Так началась ночь, когда порядок уступил место хаосу, а дом превратился в арену беззвучной битвы.
Граф Шарль де Брессак крепко сжимал в ладони рукоять шпаги, его глаза метали молнии холодной решимости – той неукротимой уверенности, что зарождается в сердце воина, когда он готов сражаться за свою честь до самого конца. Внезапно его слух уловил тонкий, трепещущий женский голос, исполненный искреннего ужаса. Это была Изабелла, его возлюбленная жена, поспешившая из своих апартаментов. Её шёлковое платье, лёгкое и эфемерное, подобно утреннему туману, мерцало в неверном свете свеч, а в её хрупких пальцах покоилась древняя шкатулка – фамильная реликвия, переходящая от предков к потомкам сквозь века.
– Шарль! – вырвался из груди Изабеллы отчаянный крик, когда слёзы уже готовы были хлынуть потоком. – Их слишком много! Где же наши дети? Где Антуан и Луи?
Шарль обернулся к ней, пытаясь своей твёрдой рукой погасить эту бурю эмоций, звучавшую в её голосе.
– Не тревожься, моя дорогая Изабелла, – сказал он, глядя ей прямо в глаза. – Дети находятся в полной безопасности. Антуан сейчас на верхних этажах, а Луи надёжно укрыт Жаном.
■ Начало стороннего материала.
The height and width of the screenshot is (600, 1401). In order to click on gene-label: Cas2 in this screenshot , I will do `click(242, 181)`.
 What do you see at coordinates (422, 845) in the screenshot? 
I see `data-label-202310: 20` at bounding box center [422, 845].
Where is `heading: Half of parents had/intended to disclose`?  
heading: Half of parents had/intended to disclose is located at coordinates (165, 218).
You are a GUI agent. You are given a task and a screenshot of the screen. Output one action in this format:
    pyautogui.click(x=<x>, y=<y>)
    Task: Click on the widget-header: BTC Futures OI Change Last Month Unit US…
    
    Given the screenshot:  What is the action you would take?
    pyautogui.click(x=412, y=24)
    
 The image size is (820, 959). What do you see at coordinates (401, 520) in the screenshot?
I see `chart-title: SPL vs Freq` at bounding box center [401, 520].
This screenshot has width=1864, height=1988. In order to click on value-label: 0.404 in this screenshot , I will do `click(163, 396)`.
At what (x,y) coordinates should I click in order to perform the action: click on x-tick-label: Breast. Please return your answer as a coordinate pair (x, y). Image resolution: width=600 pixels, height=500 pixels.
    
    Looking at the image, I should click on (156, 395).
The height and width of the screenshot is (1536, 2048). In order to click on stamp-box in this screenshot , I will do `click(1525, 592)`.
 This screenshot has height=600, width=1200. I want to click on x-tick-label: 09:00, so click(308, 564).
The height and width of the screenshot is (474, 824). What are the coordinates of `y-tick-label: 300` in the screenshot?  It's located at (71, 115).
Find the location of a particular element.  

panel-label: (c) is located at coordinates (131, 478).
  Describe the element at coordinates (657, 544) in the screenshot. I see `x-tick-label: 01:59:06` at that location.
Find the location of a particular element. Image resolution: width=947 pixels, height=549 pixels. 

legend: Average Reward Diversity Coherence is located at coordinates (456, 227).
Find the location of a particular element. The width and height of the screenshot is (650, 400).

Он понимал, что это было неправдой. Но обмануть жену ещё на мгновение, подарить ей хотя бы иллюзию надежды, казалось ему единственным верным поступком в тот миг всеобщего смятения. Он чувствовал, как судьба их семьи повисла на тоненькой ниточке, готовой оборваться в любой момент.
За его спиной раздался зловещий лязг металла – это вторгшиеся захватчики уже устремлялись в соседний коридор. С сердцем, готовым вырваться из груди, словно обожжённое невидимым пламенем, граф резко обернулся. Эхо шагов нарастало, приближаясь со всех сторон, словно сама тьма оживала, угрожая поглотить его.
И тут внезапно послышался гортанный голос.
– Шарль де Брессак, – словно мелодичный звон колокола, пронизал он суматоху и смятение, оставляя за собой лишь эхо. Из мрака выступил мужчина, чьи черты лица озарились серебристым светом луны, проникающим сквозь осколки разбитого окна. Это был Рошфор.
Граф Рошфор скользил по залу, словно по сцене своего собственного театра. Его наряд, изысканный даже в этот час бедствия и хаоса, оставался безупречным – темно-синий камзол с массивными золотыми пуговицами сидел на нём столь естественно, будто стал частью его самой сути. В руке он сжимал рапиру, но выглядел так, будто готовился не к бою, а к блестящему выступлению на дуэли перед очарованной аудиторией.